What way is it intended to be used? Perl 4 style mixing Perl and shell script?
Perl 5 has had (roughly) yearly releases since 1994 and is now at 5.24. Quite a bit has changed in that time and the language has evolved and improved.
There are modern non blocking web frameworks, great database support, several modern OO systems etc.
And Perl still works great shell script style (you can choose to code in a clean style) and for the most parts there is great backwards compatibility.
Perl is definitively about getting the job done. Hence the slogans "make easy things easy and hard things possible" and "there is more than one way to do it".
For someone well versed in Perl something like idiomatic Python becomes a prison where it is hard to get the job done because you can't freely express yourself.
I think it's not just philosophy or language design but people are wired differently. And Perl is a lot of fun for creative individuals.

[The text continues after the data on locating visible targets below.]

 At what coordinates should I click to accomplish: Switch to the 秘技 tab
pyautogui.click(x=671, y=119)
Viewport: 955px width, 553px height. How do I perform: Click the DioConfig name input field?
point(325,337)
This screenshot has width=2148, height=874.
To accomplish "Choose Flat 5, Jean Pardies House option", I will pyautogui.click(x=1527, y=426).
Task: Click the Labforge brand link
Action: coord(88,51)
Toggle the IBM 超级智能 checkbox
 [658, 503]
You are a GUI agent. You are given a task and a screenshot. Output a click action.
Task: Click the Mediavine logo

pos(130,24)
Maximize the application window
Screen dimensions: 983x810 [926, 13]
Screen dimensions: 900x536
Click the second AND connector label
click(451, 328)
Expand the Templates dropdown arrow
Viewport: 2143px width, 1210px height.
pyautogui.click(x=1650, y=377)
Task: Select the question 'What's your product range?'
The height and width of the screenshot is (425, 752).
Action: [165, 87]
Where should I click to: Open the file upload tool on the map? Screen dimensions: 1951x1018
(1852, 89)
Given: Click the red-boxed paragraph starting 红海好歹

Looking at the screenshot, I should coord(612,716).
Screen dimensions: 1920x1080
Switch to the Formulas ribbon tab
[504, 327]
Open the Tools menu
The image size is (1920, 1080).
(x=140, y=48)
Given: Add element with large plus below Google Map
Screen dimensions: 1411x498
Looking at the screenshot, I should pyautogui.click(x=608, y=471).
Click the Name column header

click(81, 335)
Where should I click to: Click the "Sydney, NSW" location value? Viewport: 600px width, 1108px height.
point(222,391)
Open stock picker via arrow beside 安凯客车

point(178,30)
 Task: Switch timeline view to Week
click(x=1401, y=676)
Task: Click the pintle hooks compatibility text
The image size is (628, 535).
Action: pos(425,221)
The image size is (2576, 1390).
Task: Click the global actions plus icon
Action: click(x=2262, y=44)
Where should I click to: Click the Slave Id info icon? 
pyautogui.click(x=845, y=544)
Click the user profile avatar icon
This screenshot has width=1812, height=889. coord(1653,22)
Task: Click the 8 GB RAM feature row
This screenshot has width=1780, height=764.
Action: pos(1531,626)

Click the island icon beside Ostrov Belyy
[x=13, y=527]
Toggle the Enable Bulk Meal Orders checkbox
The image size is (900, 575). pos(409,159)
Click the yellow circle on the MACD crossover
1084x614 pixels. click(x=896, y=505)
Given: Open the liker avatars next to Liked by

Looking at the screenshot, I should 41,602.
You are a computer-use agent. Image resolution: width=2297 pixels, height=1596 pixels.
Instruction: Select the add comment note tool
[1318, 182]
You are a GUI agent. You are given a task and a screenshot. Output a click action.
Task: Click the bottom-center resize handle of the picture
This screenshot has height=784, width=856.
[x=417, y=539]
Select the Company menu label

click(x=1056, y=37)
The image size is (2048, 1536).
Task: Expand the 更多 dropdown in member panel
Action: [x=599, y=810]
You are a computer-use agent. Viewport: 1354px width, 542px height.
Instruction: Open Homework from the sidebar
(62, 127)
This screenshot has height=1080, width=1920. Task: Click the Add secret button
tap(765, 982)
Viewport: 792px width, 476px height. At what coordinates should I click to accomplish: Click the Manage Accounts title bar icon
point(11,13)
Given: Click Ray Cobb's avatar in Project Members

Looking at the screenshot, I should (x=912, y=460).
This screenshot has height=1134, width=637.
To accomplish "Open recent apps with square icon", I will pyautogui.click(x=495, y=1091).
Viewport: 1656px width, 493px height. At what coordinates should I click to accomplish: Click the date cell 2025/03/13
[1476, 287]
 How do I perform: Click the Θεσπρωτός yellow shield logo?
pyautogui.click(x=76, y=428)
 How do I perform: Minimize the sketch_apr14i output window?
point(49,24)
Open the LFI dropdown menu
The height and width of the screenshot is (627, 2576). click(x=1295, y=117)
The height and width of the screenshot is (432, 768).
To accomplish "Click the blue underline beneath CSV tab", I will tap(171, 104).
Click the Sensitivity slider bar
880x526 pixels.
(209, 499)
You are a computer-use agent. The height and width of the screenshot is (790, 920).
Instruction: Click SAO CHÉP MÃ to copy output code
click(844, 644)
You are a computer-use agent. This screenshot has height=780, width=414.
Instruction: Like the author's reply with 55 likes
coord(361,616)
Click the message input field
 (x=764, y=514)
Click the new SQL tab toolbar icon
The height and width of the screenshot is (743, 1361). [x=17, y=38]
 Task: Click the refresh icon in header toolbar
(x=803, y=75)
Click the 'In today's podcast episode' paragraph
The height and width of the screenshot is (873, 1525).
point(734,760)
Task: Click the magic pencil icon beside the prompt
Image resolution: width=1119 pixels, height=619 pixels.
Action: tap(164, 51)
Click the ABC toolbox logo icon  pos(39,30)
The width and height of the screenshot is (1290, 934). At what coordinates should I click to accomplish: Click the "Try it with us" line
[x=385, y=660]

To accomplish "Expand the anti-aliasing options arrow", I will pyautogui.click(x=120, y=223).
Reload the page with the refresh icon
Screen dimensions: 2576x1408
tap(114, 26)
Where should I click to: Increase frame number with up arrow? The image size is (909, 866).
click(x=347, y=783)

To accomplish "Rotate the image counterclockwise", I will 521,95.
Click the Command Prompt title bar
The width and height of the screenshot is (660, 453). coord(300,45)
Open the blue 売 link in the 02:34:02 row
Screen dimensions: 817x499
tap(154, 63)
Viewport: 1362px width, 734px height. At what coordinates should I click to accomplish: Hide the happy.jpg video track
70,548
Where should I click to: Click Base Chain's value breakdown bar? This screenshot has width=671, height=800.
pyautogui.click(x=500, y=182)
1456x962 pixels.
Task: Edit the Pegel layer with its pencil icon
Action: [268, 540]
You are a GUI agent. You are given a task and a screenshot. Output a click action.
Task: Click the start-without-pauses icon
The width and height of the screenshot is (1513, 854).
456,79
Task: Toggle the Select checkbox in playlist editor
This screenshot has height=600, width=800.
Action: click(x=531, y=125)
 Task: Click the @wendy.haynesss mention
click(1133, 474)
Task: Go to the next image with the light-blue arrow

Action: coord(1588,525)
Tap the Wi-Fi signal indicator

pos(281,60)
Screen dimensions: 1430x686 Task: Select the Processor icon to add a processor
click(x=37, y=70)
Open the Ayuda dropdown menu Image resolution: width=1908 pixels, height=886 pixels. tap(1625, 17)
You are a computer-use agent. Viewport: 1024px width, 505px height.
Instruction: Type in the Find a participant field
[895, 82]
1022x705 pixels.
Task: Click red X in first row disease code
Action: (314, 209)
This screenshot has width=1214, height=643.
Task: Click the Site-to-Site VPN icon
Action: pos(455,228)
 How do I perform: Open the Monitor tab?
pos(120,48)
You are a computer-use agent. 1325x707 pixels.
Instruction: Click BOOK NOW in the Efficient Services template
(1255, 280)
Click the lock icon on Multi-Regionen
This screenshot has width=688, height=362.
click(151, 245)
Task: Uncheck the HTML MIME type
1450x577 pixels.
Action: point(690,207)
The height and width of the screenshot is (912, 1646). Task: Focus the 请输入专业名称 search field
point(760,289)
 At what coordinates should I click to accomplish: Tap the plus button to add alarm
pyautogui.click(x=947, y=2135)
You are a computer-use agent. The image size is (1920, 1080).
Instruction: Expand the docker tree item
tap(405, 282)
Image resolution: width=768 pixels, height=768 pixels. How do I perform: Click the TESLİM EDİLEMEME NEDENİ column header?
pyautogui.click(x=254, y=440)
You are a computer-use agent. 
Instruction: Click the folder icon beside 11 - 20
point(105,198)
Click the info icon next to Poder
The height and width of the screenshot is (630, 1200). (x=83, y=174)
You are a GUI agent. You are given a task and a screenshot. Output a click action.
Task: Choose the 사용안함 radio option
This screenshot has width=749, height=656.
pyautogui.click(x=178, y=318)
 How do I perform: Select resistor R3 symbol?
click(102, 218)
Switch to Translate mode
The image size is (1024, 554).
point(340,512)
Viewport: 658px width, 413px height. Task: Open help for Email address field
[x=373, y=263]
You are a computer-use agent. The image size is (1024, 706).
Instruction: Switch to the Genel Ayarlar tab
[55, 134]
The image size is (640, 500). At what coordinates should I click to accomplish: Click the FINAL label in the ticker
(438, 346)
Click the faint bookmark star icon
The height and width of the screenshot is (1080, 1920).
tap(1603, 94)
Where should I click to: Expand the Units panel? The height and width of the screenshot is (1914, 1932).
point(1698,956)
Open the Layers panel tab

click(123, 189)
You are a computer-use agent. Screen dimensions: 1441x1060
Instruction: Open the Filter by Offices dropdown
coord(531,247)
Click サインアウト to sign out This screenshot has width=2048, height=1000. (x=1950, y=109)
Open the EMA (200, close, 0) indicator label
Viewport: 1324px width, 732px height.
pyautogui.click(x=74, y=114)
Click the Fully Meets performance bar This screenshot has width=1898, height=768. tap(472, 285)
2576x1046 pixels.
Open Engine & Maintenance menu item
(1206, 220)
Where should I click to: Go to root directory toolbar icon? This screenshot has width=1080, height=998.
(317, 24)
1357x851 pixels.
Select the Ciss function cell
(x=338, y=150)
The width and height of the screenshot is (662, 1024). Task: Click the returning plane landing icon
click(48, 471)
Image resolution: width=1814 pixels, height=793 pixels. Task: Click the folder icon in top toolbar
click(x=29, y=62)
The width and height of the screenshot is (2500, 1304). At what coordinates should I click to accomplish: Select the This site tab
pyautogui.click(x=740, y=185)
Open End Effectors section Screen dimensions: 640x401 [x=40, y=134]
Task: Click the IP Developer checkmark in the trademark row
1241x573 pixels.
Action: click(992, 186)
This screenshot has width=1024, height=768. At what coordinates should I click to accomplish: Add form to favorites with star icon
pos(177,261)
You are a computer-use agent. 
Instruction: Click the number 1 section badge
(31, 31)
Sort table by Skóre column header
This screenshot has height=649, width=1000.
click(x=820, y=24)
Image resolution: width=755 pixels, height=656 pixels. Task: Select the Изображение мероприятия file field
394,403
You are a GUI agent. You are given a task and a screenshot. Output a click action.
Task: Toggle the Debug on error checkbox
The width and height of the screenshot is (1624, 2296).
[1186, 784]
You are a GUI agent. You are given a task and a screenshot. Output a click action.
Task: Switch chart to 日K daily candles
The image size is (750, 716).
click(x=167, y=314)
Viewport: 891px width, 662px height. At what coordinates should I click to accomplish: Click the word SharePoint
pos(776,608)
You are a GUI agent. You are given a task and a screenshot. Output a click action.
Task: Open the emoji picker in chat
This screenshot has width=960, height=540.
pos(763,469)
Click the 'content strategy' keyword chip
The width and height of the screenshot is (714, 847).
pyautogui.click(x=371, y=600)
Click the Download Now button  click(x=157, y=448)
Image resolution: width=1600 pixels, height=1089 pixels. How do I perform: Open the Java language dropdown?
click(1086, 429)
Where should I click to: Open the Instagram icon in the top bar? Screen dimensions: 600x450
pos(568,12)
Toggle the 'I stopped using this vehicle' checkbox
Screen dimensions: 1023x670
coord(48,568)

Lastly, I am looking forward to the next years when the Python community has to clean up because of its current popularity with novice programmers. That's what Perl has been through and that old novice code is also where most of the undeserved reputation come from.
Perl 6 is a different language by the way. It is interesting but hardly production ready if you ask me. It would be better if it was called something else but BDFL you know.. Capital letters stuff come from C# since one of the main Perl 6 devs was strong in that..
Exactly. Every language can scale the web servers easily. Every language cannot scale the SQL server easily.
Highest level language that's maintainable wins. That's why Python is incredibly popular. The real snag to Python is the flippant disregard to backwards compatibility even though it's already massively popular. Fragmenting the ecosystem.
My experience is that people that scream the loudest about "performance" are often also people that make micro-benchmarks and derive ridiculous claims from them, and also seem to often be the people that otherwise don't know much about "performance", or be in need of it.
For the by far largest share of web applications, easily everything to the 99th percentile, performance, in the "sense" of this benchmark, is wholly irrelevant.
>For the by far largest share of web applications, easily everything to the 99th percentile, performance, in the "sense" of this benchmark, is wholly irrelevant.
Amen to that. Performance is incredibly low on the list of concerns for most businesses I've worked for. Getting code out quickly and making it work reliably are usually priorities #1 and #2.